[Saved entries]
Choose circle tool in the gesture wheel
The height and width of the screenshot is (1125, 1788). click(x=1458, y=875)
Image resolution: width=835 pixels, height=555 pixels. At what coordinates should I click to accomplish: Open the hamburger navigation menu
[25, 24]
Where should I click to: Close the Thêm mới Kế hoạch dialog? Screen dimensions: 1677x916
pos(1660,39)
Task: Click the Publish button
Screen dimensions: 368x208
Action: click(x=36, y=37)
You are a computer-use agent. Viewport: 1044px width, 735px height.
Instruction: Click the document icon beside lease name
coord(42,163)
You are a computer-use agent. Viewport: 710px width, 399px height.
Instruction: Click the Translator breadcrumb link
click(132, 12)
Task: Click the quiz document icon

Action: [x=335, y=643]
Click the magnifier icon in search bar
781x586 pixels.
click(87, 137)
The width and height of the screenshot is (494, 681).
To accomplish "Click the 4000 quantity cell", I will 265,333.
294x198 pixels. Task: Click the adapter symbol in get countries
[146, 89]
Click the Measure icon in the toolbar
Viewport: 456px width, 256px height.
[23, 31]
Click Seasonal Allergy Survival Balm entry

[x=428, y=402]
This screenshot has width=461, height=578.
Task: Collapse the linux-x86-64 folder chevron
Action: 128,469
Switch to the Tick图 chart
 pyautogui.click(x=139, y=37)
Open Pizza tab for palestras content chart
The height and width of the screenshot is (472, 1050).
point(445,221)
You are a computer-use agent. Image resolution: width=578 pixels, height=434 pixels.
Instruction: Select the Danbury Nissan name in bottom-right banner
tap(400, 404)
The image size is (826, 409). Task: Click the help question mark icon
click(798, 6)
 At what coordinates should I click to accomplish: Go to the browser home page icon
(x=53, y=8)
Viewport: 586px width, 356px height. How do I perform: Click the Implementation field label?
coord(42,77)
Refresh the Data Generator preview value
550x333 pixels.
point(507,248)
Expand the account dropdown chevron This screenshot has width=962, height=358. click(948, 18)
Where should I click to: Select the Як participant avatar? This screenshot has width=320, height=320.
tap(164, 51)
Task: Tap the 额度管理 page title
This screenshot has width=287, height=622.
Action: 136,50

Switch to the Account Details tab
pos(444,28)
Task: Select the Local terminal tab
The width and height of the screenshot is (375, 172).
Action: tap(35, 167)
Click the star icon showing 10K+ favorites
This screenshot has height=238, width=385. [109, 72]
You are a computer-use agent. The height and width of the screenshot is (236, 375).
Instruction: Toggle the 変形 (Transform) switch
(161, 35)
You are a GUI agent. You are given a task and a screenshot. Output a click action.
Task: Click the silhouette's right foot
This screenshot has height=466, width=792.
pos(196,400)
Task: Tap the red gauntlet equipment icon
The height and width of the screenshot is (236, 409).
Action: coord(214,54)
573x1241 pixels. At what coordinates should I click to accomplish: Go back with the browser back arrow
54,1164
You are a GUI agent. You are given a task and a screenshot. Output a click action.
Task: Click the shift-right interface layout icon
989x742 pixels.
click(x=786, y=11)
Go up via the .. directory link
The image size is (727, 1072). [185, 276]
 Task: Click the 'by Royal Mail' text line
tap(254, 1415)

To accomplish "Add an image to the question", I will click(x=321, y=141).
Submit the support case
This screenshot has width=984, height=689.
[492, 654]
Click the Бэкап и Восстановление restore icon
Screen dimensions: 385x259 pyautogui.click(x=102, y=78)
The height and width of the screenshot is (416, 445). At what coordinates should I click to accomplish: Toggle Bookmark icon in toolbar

YOUR TASK |
Only a word-for-word repetition of the lines from the one containing "Switch to the Account Details tab" to the final line of the data above counts as the answer.

ANSWER FOR THIS EXERCISE |
Switch to the Account Details tab
pos(444,28)
Task: Select the Local terminal tab
The width and height of the screenshot is (375, 172).
Action: tap(35, 167)
Click the star icon showing 10K+ favorites
This screenshot has height=238, width=385. [109, 72]
You are a computer-use agent. The height and width of the screenshot is (236, 375).
Instruction: Toggle the 変形 (Transform) switch
(161, 35)
You are a GUI agent. You are given a task and a screenshot. Output a click action.
Task: Click the silhouette's right foot
This screenshot has height=466, width=792.
pos(196,400)
Task: Tap the red gauntlet equipment icon
The height and width of the screenshot is (236, 409).
Action: coord(214,54)
573x1241 pixels. At what coordinates should I click to accomplish: Go back with the browser back arrow
54,1164
You are a GUI agent. You are given a task and a screenshot. Output a click action.
Task: Click the shift-right interface layout icon
989x742 pixels.
click(x=786, y=11)
Go up via the .. directory link
The image size is (727, 1072). [185, 276]
 Task: Click the 'by Royal Mail' text line
tap(254, 1415)

To accomplish "Add an image to the question", I will click(x=321, y=141).
Submit the support case
This screenshot has width=984, height=689.
[492, 654]
Click the Бэкап и Восстановление restore icon
Screen dimensions: 385x259 pyautogui.click(x=102, y=78)
The height and width of the screenshot is (416, 445). At what coordinates should I click to accomplish: Toggle Bookmark icon in toolbar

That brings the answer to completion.